AFL Modelling Walkthrough¶
04. Weekly Predictions¶
Now that we have explored different algorithms for modelling, we can implement our chosen model and predict this week's AFL games! All you need to do is run the afl_modelling script each Thursday or Friday to predict the following week's games.
# Import Modules
from afl_feature_creation_v2 import prepare_afl_features
import afl_data_cleaning_v2
import afl_feature_creation_v2
import afl_modelling_v2
import datetime
import pandas as pd
import numpy as np
pd.set_option('display.max_columns', None)
from sklearn.linear_model import LogisticRegression
from sklearn.preprocessing import StandardScaler
import warnings
warnings.filterwarnings('ignore')
Creating The Features For This Weekend's Games¶
To actually predict this weekend's games, we need to create the same features that we have created in the previous tutorials for the games that will be played this weekend.

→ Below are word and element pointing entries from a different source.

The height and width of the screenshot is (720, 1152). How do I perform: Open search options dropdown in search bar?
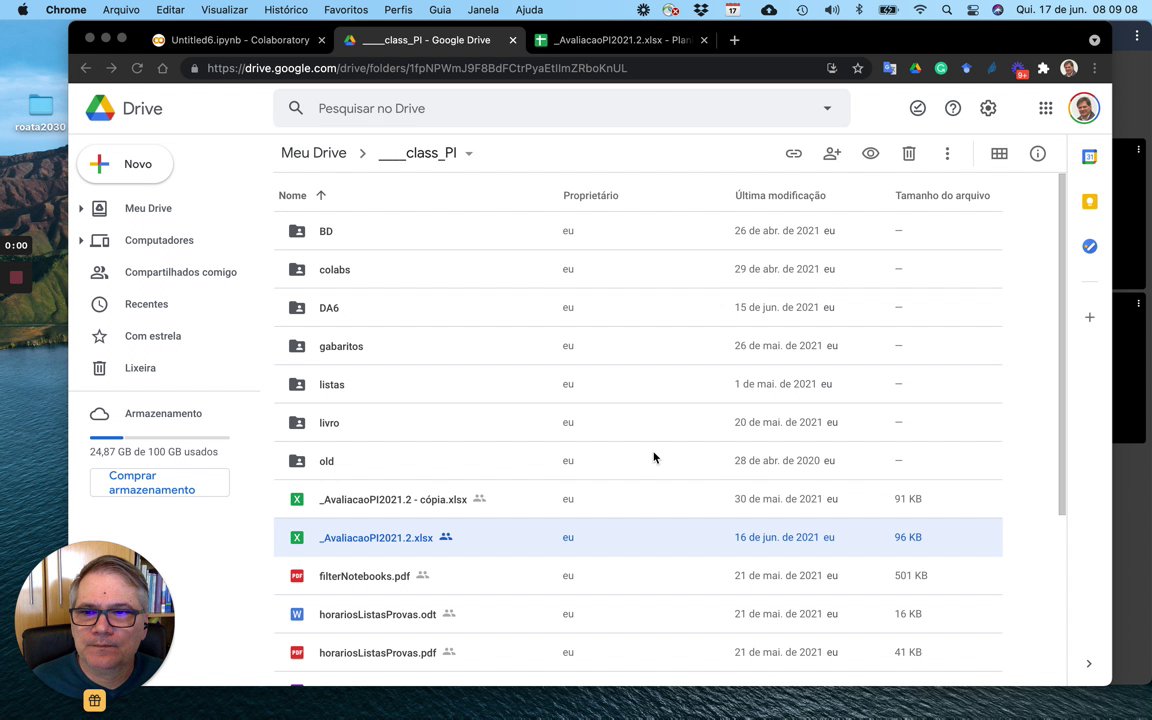[x=827, y=108]
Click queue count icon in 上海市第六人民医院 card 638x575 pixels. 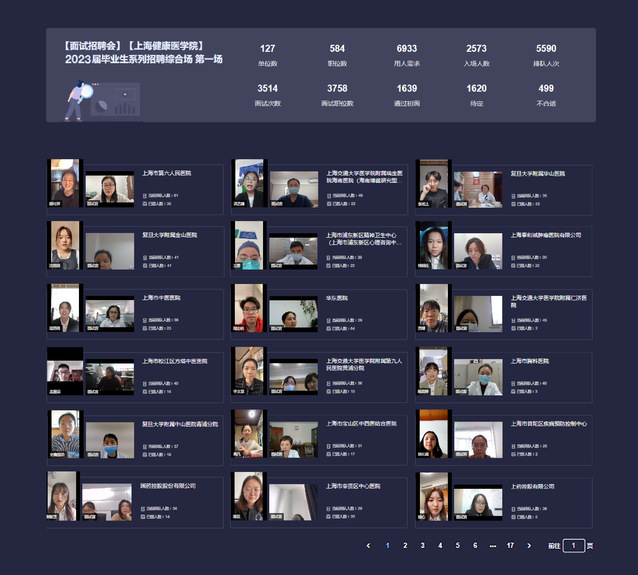point(144,195)
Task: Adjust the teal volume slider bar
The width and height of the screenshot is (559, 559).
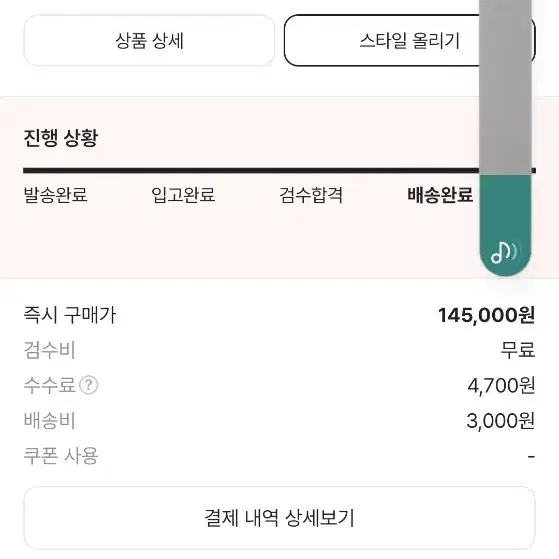Action: (505, 225)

This includes all the rolling averages, efficiency features, elo features etc. So the majority of this tutorial will be using previously defined functions to create features for the following weekend's games.
Create Next Week's DataFrame¶
Let's first get our cleaned afl_data dataset, as well as the odds for next weekend and the 2018 fixture.
# Grab the cleaned AFL dataset and the column order
afl_data = afl_data_cleaning_v2.prepare_afl_data()
ordered_cols = afl_data.columns
# Define a function which grabs the odds for each game for the following weekend
def get_next_week_odds(path):
# Get next week's odds
next_week_odds = pd.read_csv(path)
next_week_odds = next_week_odds.rename(columns={"team_1": "home_team",
"team_2": "away_team",
"team_1_odds": "odds",
"team_2_odds": "odds_away"
})
return next_week_odds
# Import the fixture
# Define a function which gets the fixture and cleans it up
def get_fixture(path):
# Get the afl fixture
fixture = pd.read_csv(path)
# Replace team names and reformat
fixture = fixture.replace({'Brisbane Lions': 'Brisbane', 'Footscray': 'Western Bulldogs'})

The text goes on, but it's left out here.